In May 2011, after quietly contributing to the local community for many years, Joyce and Bill were the first Massachusetts family to join the Giving Pledge. Through this charitable-giving pact created by Bill and Melinda Gates and Warren Buffett, some of the world’s wealthiest individuals have pledged to donate at least half of their assets for philanthropic purposes. Joyce explained in a speech to the Boston Foundation that their public commitment had two purposes. “The first was to encourage others to get involved with philanthropy and to give what they could, ” she said. The second was to make their new grant-making foundation more widely known–so it could do more good.
Joyce serves as a trustee for Cummings Foundation, which was founded in 1986 and is now one of the largest private foundations in New England. It has awarded more than $160 million to nonprofits serving a broad range of causes in the greater Boston area, including human services, education, health care, and social justice.
Joyce and Bill have been extraordinary supporters of Tufts University. In 2005, Cummings Foundation committed $50 million to what is now known as Cummings School of Veterinary Medicine at Tufts, the only veterinary school in New England, in recognition of its critical role in combating global pandemics and advancing the Massachusetts biotechnology industry. Bill is a trustee emeritus of the university.
Through the foundation’s Institute for World Justice, the couple supports education to help prevent future genocides and, in Rwanda, collaborative efforts with Partners In Health and others to aid in the post-genocide recovery and rebuilding of that East African nation. Joyce and Bill were inspired to confront societal conditions that might lead to genocide after a 2009 trip to Israel, during which they heard Holocaust survivor Eliezer Ayalon speak in Jerusalem. Joyce told the Boston Globe that on the flight home, “We looked at each other and said, ‘We have to do something.
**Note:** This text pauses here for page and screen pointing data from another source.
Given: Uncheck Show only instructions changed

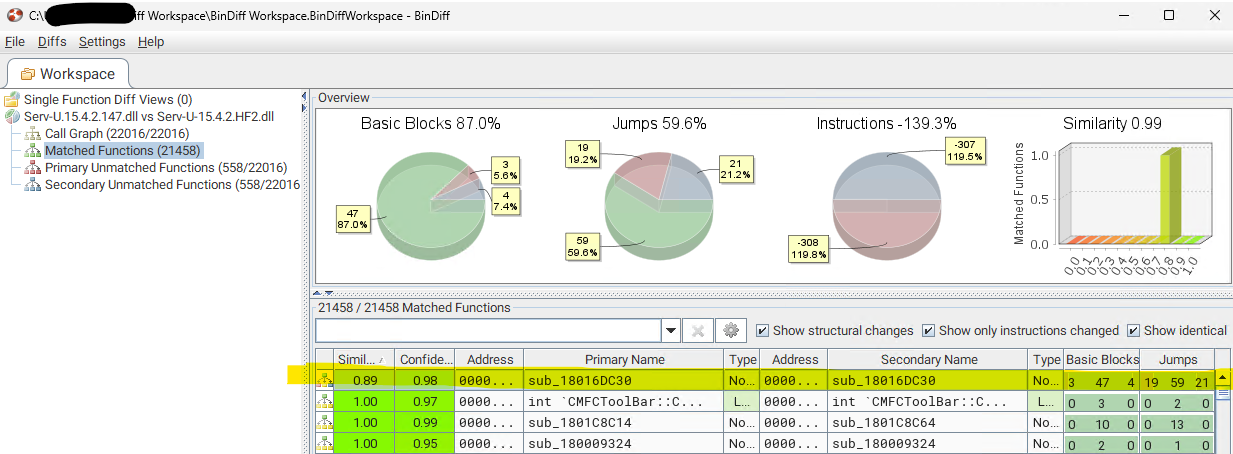Looking at the screenshot, I should coord(928,331).
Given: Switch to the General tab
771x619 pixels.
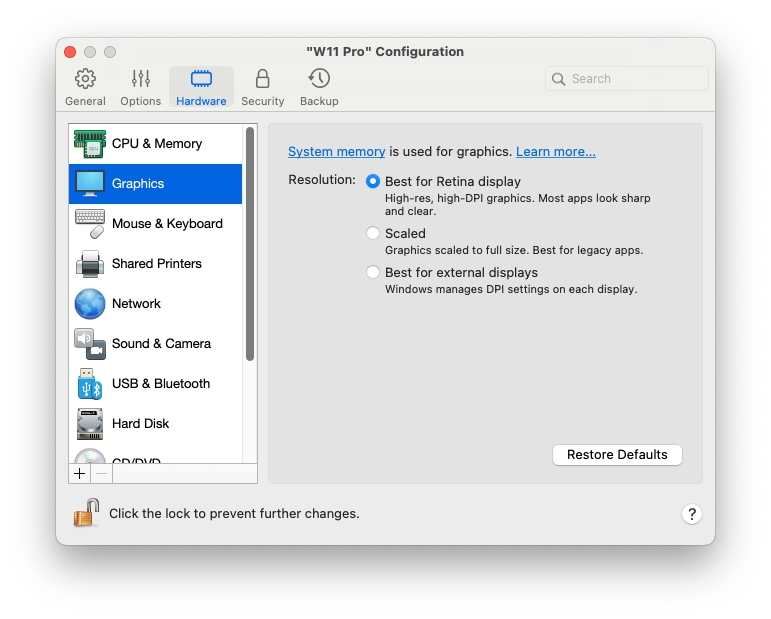Looking at the screenshot, I should click(x=86, y=87).
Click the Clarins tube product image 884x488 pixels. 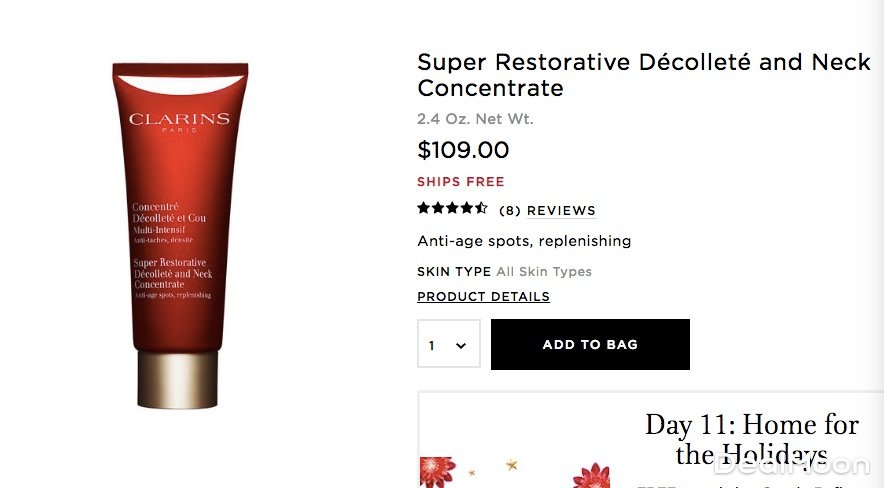pos(180,236)
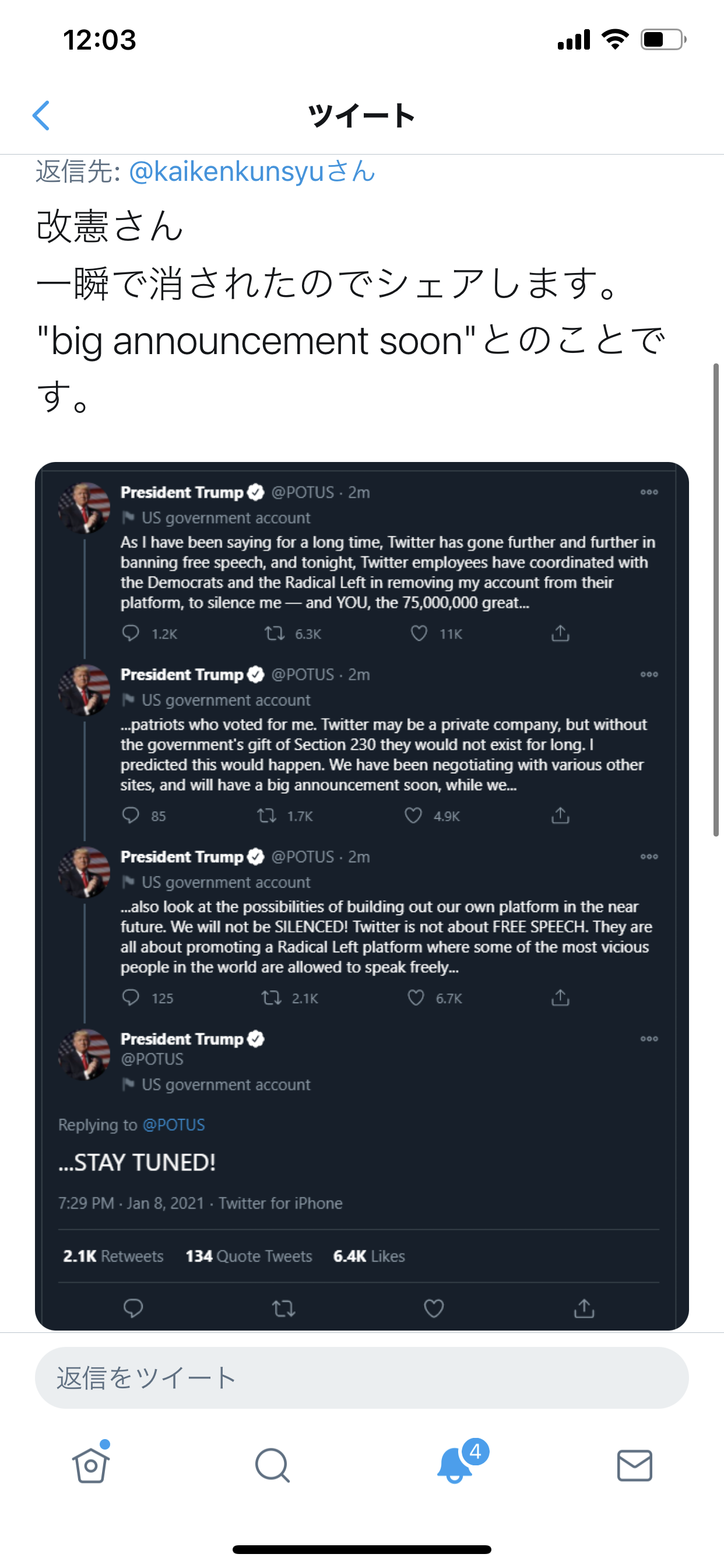View the 134 Quote Tweets list
The image size is (724, 1568).
[x=248, y=1256]
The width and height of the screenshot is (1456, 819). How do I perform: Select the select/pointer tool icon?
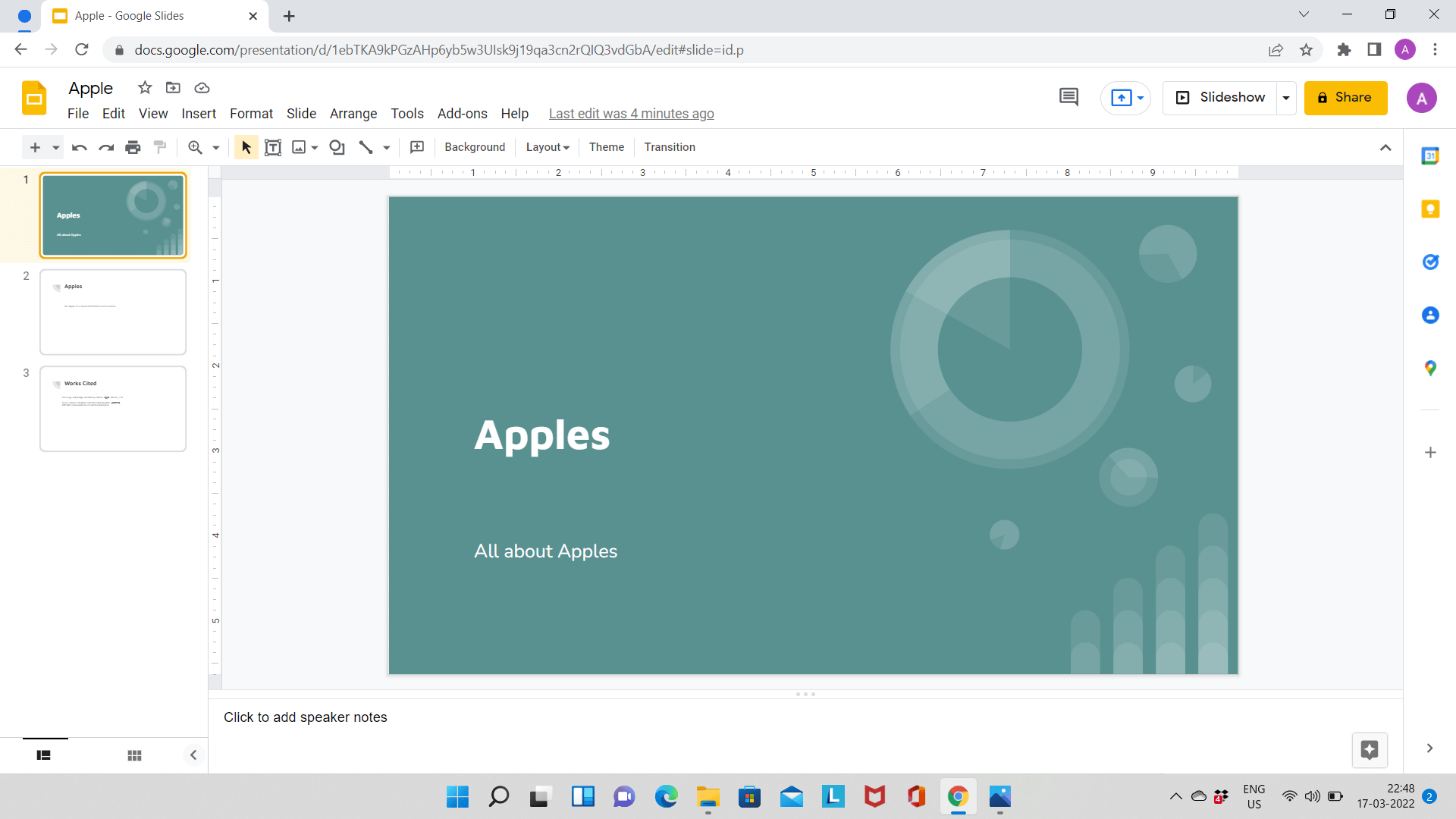click(x=245, y=147)
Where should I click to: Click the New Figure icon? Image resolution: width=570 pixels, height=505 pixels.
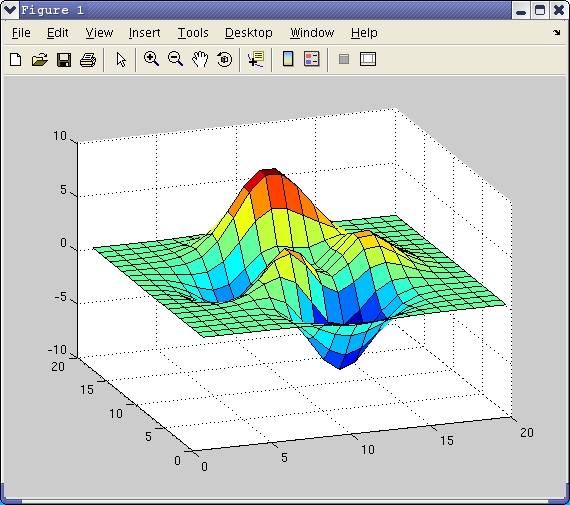[x=15, y=59]
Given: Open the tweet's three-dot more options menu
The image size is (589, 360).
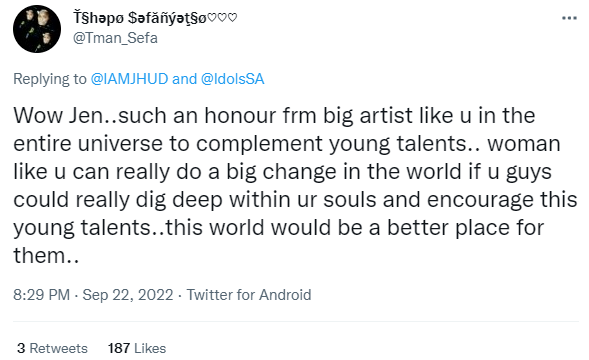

We can’t just go back home to our happy-go- lucky life. ” “The couple already has given away most of their fortune. “They’ve almost behaved as if the money really wasn’t theirs from the very beginning, ” Tufts University President Emeritus Lawrence Bacow told the Boston Globe in 2011. “They’ve been stewards for it. ”
During an address at Endicott College’s commencement ceremony last year, Joyce noted that at many points in their life together, she and Bill had dreams about public service that exceeded their financial capacity to give. However, she told the students that “as you begin to give, you find there are infinite ways to ‘do’ philanthropy. Time and talent are as helpful as money. ”
Joyce Cummings is a past president of En Ka Society of Winchester, Massachusetts, a women’s service organization, and a former trustee of Massachusetts Eye and Ear, where she worked as a hospital dietitian. She was a longtime member of the boards of trustees of Winchester Community Music School and VNA Hospice Care of Woburn, Massachusetts. A graduate of the University of Alabama at Birmingham, she holds honorary degrees from Endicott College and Salem State University.
Tufts will award her an honorary Doctor of Public Service degree.